Frequently Asked Questions (FAQ)

I have received an official communication from the prosecutor's office summoning me to a questioning. How am I supposed to act, and how should I get myself effectively prepared beforehand?

First of all, you must determine in which capacity you are supposed to attend: as a witness or a suspect, as depending on the actual capacity you would enjoy a different scope of rights. Then you would have to learn in which specific circumstances you might either refuse to answer specific questions, or refuse to come forward with specific clarifications/explanations with regard to the matter at hand. Although the legal authorities are under a statutory obligation to provide you with an official caution on your rights and obligations prior to the actual questioning, in a stressful situation this might be rather hard to accommodate right away by a person not actually used to such circumstances (template of such an official caution presently in use). As a matter of principle, you are under no obligation to give evidence or explanations that may expose you to a criminal liability. If in doubt, you may exercise your right to refuse to give evidence or explanations, irrespective of any actual disapproval on the part of the criminal authorities. The fact is, however, that by far the best solution is to attend such a questioning with a lawyer in tow.
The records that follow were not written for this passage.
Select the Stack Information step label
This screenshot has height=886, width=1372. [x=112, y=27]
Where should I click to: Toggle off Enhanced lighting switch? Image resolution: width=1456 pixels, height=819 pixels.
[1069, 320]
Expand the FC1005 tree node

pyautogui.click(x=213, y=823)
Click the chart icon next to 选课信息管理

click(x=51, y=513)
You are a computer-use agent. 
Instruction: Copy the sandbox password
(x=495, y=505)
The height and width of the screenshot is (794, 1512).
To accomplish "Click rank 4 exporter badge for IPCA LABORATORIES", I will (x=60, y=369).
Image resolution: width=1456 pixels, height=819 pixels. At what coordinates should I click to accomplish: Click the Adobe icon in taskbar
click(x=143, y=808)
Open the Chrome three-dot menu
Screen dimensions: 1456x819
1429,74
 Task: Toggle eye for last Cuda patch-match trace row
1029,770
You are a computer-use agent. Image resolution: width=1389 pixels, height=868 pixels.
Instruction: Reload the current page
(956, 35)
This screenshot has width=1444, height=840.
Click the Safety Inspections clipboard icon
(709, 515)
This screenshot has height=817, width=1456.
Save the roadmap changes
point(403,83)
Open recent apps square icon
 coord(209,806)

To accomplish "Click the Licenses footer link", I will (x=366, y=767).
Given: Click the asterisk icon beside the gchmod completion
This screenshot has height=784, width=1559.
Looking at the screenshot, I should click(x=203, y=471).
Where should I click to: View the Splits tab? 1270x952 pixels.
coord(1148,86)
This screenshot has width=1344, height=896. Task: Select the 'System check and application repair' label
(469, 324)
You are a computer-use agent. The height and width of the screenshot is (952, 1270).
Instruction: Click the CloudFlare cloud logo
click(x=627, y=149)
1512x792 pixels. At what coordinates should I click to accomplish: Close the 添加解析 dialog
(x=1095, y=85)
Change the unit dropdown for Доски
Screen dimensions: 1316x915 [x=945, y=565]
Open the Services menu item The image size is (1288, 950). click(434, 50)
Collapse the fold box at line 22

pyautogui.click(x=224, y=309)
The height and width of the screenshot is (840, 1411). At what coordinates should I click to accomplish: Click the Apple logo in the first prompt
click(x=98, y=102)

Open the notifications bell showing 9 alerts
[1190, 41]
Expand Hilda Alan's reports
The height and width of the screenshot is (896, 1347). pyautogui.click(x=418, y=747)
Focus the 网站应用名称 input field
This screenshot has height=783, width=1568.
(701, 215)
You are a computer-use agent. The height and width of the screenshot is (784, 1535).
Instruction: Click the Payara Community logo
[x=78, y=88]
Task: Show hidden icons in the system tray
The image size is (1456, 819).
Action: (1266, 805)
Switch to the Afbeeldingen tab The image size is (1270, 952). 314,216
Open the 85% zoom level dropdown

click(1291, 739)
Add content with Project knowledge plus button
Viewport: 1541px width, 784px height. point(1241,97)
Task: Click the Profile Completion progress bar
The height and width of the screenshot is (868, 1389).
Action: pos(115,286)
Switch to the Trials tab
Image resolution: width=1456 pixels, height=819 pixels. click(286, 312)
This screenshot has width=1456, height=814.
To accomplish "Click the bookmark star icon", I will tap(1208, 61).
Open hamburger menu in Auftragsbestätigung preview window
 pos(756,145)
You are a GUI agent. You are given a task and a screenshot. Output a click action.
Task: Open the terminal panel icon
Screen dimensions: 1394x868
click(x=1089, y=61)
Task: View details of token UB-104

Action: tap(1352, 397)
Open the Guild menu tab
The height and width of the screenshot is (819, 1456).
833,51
The prosecutor (or the court) asks me some questions covered by statutory medical secrecy. Am I under any legal obligation to answer them?

Neither the prosecutor (nor a court of law) has no right to ask any questions about any facts covered by medical confidentiality, unless this should prove necessary for the course of justice, whereas specific circumstances could not be determined against any alternative evidence. This is the first limitation. Furthermore, every time the court of law must formally release you of your medical confidentiality vow, which should also be very carefully examined in terms of its potential for lodging a prospective appeal, or a legal complaint.

I have reasons to believe that I might be under surveillance. How do I make sure?

You might well be under surveillance by a disgruntled patient (potentially with a view to extorting compensation, or just as a case of simple stalking), competition (in order to obtain information, cause obstruction to your business), or by any law enforcement agencies (regretfully enough, the specific legal provisions empowering various law enforcement agencies to make use of the surveillance are extremely versatile and not always covered by an adequate judicial review). Even though we are unable to prevent this, but we can effectively eliminate this risk. We can make use of the assistance offered by a professional detective agency in this respect, which we would thoroughly recommended in any such circumstances. This gives us a clear edge.